··· Excerpted data

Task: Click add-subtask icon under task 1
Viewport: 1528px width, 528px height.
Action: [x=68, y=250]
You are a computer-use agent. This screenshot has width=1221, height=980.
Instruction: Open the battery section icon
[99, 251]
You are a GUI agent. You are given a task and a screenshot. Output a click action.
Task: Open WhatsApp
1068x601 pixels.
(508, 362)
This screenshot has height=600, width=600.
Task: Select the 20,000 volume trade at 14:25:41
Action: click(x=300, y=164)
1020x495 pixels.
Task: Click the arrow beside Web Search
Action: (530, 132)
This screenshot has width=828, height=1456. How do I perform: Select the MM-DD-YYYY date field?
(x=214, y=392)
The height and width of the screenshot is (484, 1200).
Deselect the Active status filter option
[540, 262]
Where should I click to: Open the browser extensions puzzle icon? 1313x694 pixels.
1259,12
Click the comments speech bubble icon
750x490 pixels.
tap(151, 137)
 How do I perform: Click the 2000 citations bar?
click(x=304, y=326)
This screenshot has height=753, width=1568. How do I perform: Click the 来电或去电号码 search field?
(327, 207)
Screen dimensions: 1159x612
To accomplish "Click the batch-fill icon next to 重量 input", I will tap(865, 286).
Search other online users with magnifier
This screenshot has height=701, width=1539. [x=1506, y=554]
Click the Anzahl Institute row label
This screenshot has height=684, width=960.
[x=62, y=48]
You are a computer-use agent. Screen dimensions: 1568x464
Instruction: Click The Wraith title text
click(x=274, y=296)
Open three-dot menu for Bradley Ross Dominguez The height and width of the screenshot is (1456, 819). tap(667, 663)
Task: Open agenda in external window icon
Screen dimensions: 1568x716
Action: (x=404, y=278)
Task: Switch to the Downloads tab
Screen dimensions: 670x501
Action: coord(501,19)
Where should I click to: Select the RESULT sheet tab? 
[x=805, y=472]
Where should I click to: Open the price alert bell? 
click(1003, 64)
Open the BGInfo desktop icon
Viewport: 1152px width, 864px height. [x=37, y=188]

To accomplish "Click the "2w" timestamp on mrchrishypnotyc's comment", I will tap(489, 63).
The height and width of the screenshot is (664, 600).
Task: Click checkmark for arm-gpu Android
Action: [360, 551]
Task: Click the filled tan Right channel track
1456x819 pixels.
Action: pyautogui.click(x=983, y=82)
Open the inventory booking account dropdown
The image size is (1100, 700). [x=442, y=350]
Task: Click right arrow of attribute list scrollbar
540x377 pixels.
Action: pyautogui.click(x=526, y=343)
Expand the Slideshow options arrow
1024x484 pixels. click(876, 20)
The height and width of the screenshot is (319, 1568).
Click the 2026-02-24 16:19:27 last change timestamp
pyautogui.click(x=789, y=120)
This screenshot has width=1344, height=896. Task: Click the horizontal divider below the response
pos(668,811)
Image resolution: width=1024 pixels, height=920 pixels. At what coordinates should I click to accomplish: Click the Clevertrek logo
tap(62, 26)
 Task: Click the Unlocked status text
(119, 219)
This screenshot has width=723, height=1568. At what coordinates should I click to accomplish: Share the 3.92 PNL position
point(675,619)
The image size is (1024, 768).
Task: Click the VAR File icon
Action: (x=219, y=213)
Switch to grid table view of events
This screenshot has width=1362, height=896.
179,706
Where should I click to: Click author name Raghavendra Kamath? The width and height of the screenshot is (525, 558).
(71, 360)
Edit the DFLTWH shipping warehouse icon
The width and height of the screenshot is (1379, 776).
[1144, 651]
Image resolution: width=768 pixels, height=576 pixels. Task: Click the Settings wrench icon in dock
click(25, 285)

······

Return all of the entries word for word.

Task: Click add-subtask icon under task 1
Viewport: 1528px width, 528px height.
Action: [x=68, y=250]
You are a computer-use agent. This screenshot has width=1221, height=980.
Instruction: Open the battery section icon
[99, 251]
You are a GUI agent. You are given a task and a screenshot. Output a click action.
Task: Open WhatsApp
1068x601 pixels.
(508, 362)
This screenshot has height=600, width=600.
Task: Select the 20,000 volume trade at 14:25:41
Action: click(x=300, y=164)
1020x495 pixels.
Task: Click the arrow beside Web Search
Action: (530, 132)
This screenshot has width=828, height=1456. How do I perform: Select the MM-DD-YYYY date field?
(x=214, y=392)
The height and width of the screenshot is (484, 1200).
Deselect the Active status filter option
[540, 262]
Where should I click to: Open the browser extensions puzzle icon? 1313x694 pixels.
1259,12
Click the comments speech bubble icon
750x490 pixels.
tap(151, 137)
 How do I perform: Click the 2000 citations bar?
click(x=304, y=326)
This screenshot has height=753, width=1568. How do I perform: Click the 来电或去电号码 search field?
(327, 207)
Screen dimensions: 1159x612
To accomplish "Click the batch-fill icon next to 重量 input", I will tap(865, 286).
Search other online users with magnifier
This screenshot has height=701, width=1539. [x=1506, y=554]
Click the Anzahl Institute row label
This screenshot has height=684, width=960.
[x=62, y=48]
You are a computer-use agent. Screen dimensions: 1568x464
Instruction: Click The Wraith title text
click(x=274, y=296)
Open three-dot menu for Bradley Ross Dominguez The height and width of the screenshot is (1456, 819). tap(667, 663)
Task: Open agenda in external window icon
Screen dimensions: 1568x716
Action: (x=404, y=278)
Task: Switch to the Downloads tab
Screen dimensions: 670x501
Action: coord(501,19)
Where should I click to: Select the RESULT sheet tab? 
[x=805, y=472]
Where should I click to: Open the price alert bell? 
click(1003, 64)
Open the BGInfo desktop icon
Viewport: 1152px width, 864px height. [x=37, y=188]

To accomplish "Click the "2w" timestamp on mrchrishypnotyc's comment", I will tap(489, 63).
The height and width of the screenshot is (664, 600).
Task: Click checkmark for arm-gpu Android
Action: [360, 551]
Task: Click the filled tan Right channel track
1456x819 pixels.
Action: pyautogui.click(x=983, y=82)
Open the inventory booking account dropdown
The image size is (1100, 700). [x=442, y=350]
Task: Click right arrow of attribute list scrollbar
540x377 pixels.
Action: pyautogui.click(x=526, y=343)
Expand the Slideshow options arrow
1024x484 pixels. click(876, 20)
The height and width of the screenshot is (319, 1568).
Click the 2026-02-24 16:19:27 last change timestamp
pyautogui.click(x=789, y=120)
This screenshot has width=1344, height=896. Task: Click the horizontal divider below the response
pos(668,811)
Image resolution: width=1024 pixels, height=920 pixels. At what coordinates should I click to accomplish: Click the Clevertrek logo
tap(62, 26)
 Task: Click the Unlocked status text
(119, 219)
This screenshot has width=723, height=1568. At what coordinates should I click to accomplish: Share the 3.92 PNL position
point(675,619)
The image size is (1024, 768).
Task: Click the VAR File icon
Action: (x=219, y=213)
Switch to grid table view of events
This screenshot has width=1362, height=896.
179,706
Where should I click to: Click author name Raghavendra Kamath? The width and height of the screenshot is (525, 558).
(71, 360)
Edit the DFLTWH shipping warehouse icon
The width and height of the screenshot is (1379, 776).
[1144, 651]
Image resolution: width=768 pixels, height=576 pixels. Task: Click the Settings wrench icon in dock
click(25, 285)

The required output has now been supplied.